## WHAT YOU SHOULD DO
With both ends included, repeat exactly the lines of the entries below from the one containing "This screenshot has width=1200, height=675." down to the one containing "Enable the Biweekly payout radio button", and no others.

SUPPLIED DATA START

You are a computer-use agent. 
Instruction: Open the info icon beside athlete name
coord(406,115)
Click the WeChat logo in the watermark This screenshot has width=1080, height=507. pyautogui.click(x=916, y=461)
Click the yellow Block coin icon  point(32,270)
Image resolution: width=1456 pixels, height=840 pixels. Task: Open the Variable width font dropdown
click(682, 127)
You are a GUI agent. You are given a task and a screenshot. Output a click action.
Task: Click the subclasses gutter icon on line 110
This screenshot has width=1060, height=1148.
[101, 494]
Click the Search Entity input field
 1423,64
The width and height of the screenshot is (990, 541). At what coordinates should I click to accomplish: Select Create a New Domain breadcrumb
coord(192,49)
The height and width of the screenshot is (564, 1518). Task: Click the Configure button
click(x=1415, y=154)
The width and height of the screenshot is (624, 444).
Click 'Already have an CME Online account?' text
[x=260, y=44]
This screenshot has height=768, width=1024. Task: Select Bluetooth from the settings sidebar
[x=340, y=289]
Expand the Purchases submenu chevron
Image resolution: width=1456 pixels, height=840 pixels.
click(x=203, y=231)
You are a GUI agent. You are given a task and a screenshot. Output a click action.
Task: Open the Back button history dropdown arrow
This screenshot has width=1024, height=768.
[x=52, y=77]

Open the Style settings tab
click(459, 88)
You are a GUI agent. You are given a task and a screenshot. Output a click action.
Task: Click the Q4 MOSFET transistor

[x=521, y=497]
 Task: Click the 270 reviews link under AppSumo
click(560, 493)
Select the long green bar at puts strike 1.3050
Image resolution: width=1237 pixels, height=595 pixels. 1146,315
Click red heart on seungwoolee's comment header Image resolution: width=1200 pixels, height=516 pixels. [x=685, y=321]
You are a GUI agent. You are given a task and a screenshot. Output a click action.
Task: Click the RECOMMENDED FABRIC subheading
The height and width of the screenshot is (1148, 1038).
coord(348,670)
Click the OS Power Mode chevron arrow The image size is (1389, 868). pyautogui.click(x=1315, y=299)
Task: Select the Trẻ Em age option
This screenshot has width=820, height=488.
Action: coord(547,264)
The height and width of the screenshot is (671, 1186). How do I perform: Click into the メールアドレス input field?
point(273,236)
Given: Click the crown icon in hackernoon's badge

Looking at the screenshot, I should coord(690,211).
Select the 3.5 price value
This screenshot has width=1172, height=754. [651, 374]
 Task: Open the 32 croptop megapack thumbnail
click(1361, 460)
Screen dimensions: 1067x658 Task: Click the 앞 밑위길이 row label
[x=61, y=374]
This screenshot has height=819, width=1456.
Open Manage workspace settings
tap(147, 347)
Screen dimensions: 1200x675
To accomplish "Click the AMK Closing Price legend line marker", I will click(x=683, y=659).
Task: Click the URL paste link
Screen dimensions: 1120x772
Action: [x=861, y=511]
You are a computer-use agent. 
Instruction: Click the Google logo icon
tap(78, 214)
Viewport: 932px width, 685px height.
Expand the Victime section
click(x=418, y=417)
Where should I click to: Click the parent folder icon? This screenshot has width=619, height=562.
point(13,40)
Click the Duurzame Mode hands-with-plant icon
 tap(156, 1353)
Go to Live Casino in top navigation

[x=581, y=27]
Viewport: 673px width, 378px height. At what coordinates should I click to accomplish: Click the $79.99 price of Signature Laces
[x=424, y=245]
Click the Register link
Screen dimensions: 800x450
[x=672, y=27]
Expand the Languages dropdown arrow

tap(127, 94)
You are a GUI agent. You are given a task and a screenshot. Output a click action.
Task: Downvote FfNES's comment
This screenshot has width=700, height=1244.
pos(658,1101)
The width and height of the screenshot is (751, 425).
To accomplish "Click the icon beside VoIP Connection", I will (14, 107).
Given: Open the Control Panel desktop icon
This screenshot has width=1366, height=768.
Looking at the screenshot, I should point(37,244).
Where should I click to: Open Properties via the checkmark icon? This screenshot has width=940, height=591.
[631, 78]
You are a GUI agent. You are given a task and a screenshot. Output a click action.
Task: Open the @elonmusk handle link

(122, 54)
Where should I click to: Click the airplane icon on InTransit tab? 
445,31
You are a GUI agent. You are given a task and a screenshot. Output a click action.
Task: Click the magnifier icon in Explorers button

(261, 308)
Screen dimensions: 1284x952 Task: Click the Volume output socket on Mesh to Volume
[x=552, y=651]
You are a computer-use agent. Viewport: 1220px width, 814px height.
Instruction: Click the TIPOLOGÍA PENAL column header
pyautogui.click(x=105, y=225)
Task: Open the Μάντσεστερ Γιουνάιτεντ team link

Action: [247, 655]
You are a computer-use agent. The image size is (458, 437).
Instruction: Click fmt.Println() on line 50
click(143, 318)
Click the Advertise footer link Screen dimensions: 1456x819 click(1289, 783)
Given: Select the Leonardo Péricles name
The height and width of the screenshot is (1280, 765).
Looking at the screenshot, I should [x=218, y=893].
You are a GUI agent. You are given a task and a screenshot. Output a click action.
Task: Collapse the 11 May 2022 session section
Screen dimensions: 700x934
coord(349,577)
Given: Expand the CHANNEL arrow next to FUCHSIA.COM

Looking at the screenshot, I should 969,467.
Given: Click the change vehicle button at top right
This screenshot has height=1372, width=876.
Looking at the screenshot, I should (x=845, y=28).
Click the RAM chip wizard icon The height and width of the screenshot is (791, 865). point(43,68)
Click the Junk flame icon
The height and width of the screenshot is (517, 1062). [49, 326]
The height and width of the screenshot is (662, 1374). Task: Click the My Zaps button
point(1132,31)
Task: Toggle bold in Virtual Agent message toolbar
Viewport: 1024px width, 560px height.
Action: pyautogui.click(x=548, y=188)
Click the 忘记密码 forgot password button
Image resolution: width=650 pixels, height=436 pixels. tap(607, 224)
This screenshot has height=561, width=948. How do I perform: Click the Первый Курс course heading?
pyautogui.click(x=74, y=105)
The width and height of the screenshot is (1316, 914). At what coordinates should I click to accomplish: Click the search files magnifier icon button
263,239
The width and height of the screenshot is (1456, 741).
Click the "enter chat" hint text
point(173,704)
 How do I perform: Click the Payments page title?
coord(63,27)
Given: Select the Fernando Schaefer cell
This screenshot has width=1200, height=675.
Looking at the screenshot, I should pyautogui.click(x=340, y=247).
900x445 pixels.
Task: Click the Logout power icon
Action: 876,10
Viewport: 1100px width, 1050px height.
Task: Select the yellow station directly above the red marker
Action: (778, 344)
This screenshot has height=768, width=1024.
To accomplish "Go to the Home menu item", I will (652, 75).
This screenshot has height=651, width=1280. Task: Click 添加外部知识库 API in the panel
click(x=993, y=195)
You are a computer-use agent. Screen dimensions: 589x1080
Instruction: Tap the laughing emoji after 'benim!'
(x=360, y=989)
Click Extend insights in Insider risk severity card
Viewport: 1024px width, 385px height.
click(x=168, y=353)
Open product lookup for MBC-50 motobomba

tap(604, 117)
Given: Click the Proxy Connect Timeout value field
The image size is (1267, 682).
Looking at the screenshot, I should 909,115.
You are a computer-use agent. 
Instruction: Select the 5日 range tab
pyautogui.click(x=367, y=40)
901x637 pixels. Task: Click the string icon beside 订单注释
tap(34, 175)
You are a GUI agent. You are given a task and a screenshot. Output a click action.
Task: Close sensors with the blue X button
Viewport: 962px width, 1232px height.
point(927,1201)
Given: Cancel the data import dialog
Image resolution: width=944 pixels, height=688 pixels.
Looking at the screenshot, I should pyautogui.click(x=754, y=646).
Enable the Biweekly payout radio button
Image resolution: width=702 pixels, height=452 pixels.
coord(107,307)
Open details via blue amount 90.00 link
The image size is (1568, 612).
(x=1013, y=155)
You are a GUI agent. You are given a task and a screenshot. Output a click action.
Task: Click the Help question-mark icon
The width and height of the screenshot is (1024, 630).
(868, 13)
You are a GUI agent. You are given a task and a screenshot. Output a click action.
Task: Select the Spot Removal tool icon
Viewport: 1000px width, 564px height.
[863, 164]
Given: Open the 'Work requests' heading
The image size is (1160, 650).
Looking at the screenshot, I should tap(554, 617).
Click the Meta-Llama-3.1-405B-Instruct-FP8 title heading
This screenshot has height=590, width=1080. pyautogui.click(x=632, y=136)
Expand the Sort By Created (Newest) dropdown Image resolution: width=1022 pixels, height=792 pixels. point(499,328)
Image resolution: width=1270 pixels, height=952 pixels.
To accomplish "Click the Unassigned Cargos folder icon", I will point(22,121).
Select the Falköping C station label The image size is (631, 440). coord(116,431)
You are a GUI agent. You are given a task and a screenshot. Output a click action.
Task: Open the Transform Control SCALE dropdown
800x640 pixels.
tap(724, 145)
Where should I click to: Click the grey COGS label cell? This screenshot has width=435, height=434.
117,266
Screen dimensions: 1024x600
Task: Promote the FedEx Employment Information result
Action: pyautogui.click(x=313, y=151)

SUPPLIED DATA END

## EXPECTED OUTPUT
This screenshot has width=1200, height=675.
Looking at the screenshot, I should pyautogui.click(x=340, y=247).
900x445 pixels.
Task: Click the Logout power icon
Action: 876,10
Viewport: 1100px width, 1050px height.
Task: Select the yellow station directly above the red marker
Action: (778, 344)
This screenshot has height=768, width=1024.
To accomplish "Go to the Home menu item", I will (652, 75).
This screenshot has height=651, width=1280. Task: Click 添加外部知识库 API in the panel
click(x=993, y=195)
You are a computer-use agent. Screen dimensions: 589x1080
Instruction: Tap the laughing emoji after 'benim!'
(x=360, y=989)
Click Extend insights in Insider risk severity card
Viewport: 1024px width, 385px height.
click(x=168, y=353)
Open product lookup for MBC-50 motobomba

tap(604, 117)
Given: Click the Proxy Connect Timeout value field
The image size is (1267, 682).
Looking at the screenshot, I should 909,115.
You are a computer-use agent. 
Instruction: Select the 5日 range tab
pyautogui.click(x=367, y=40)
901x637 pixels. Task: Click the string icon beside 订单注释
tap(34, 175)
You are a GUI agent. You are given a task and a screenshot. Output a click action.
Task: Close sensors with the blue X button
Viewport: 962px width, 1232px height.
point(927,1201)
Given: Cancel the data import dialog
Image resolution: width=944 pixels, height=688 pixels.
Looking at the screenshot, I should pyautogui.click(x=754, y=646).
Enable the Biweekly payout radio button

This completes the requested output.